El Señor dijo a Moisés y Aarón:
–Cuando alguno tenga en la piel un tumor, una pústula o mancha reluciente, y se le forme en la piel una llaga como de lepra, será llevado al sacerdote Aarón o a uno de sus hijos sacerdotes. Es leproso y es impuro. El sacerdote lo declarará impuro, porque tiene lepra en la cabeza.
El leproso llevará las vestiduras rasgadas, la cabeza desgreñada y el bigote tapado, e irá gritando: «¡Impuro, impuro!» Mientras le dura la lepra, será impuro. Vivirá aislado y tendrá su morada fuera del campamento.

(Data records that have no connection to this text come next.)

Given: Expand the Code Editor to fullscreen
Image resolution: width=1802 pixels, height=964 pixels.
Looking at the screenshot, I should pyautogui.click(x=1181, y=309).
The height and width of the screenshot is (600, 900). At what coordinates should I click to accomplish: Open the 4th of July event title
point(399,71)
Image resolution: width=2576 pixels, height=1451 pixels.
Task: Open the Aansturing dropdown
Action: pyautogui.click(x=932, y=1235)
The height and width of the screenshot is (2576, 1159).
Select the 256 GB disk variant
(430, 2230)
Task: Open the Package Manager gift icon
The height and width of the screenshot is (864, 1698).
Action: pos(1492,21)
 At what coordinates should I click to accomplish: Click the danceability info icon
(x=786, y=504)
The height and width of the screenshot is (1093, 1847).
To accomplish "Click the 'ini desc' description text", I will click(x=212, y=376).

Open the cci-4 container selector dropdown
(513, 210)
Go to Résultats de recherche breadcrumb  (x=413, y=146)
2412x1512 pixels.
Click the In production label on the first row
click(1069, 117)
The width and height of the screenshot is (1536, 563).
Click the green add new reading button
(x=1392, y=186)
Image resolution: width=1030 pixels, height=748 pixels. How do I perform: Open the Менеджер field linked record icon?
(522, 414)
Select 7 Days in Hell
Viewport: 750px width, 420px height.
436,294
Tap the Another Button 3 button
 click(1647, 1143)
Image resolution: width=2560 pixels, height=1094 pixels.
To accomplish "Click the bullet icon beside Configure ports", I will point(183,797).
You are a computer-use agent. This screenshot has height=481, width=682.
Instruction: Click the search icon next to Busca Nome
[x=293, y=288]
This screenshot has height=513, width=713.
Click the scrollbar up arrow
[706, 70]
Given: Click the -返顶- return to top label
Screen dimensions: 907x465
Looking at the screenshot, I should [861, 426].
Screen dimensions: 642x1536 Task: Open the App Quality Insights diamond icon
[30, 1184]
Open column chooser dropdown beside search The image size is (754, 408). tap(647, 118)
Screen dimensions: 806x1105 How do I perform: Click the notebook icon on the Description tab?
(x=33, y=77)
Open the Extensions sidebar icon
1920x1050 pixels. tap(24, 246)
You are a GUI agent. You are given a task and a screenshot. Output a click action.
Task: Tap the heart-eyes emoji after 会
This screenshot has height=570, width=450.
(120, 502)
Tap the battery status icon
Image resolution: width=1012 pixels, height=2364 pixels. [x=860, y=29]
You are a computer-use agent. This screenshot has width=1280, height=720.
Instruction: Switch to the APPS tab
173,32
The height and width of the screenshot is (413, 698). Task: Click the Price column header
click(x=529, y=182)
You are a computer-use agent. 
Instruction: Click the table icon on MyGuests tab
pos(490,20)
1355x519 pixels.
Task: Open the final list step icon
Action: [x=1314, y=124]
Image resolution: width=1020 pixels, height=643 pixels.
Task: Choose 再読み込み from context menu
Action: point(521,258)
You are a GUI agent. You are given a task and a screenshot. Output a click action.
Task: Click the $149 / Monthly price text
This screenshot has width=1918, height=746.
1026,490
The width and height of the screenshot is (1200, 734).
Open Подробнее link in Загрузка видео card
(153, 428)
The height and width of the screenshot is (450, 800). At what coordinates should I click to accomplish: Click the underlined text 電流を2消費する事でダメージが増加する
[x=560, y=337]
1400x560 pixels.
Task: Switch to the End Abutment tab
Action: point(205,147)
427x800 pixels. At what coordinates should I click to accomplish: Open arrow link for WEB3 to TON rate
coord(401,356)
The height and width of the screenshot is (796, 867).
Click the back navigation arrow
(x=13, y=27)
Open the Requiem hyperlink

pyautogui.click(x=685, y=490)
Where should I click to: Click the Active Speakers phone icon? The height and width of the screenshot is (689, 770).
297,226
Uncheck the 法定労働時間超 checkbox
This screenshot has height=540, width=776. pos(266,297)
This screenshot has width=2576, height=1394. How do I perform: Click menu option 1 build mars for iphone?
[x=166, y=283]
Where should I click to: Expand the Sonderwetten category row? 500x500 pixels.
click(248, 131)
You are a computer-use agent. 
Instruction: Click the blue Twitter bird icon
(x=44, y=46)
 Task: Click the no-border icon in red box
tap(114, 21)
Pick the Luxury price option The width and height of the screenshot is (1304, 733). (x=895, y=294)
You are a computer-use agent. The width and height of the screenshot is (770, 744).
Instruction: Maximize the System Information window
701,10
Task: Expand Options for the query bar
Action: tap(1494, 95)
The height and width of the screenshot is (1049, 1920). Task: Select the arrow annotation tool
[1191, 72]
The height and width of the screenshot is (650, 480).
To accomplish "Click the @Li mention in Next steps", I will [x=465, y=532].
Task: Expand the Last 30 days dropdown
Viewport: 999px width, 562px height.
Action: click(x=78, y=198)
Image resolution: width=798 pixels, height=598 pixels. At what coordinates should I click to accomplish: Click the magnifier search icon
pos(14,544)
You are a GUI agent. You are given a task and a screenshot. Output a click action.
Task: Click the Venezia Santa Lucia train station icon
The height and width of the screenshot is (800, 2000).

Salmo responsorial: Sal 31,1-2.5.11

Dichoso el que ve olvidada su culpa y perdonado su pecado.
Dichoso aquel a quien el Señor no le imputa la falta,
y en cuyo espíritu no hay engaño.
Pero reconocí ante ti mi pecado, no te encubrí mi falta;
me dije: «Confesaré al Señor mis culpas».
Y tú perdonaste mi falta y mi pecado.
¡Alegraos, justos, y exultad con el Señor,
dad gritos de júbilo los rectos de corazón!

Segunda lectura: 1 Cor 10,31-11,1

En cualquier caso, ya comáis, bebáis o hagáis otra cosa cualquiera, hacedlo todo para gloria de Dios. Y no seáis ocasión de pecado ni para judíos ni para paganos, ni para la Iglesia de Dios. Ya veis cómo procuro yo complacer a todos en todo, no buscando mi conveniencia, sino la de los demás, para que se salven.
Sed imitadores míos como yo lo soy de Cristo.

Evangelio: Mc 1,40-45

Se le acercó un leproso y le suplicó de rodillas:
–Si quieres, puedes limpiarme.
Jesús, compadecido, extendió la mano, lo tocó y le dijo:
–Quiero, queda limpio.
Al instante le desapareció la lepra y quedó limpio.
Entonces lo despidió, advirtiéndole severamente:
–No se lo digas a nadie; vete, preséntate al sacerdote y ofrece por tu purificación lo que mandó Moisés, para que les conste a ellos.
Él, sin embargo, tan pronto como se fue, se puso a divulgar a voces lo ocurrido, de modo que Jesús no podía ya entrar abiertamente en ninguna ciudad. Tenía que quedarse fuera, en lugares despoblados, y aun así seguían acudiendo a él de todas partes.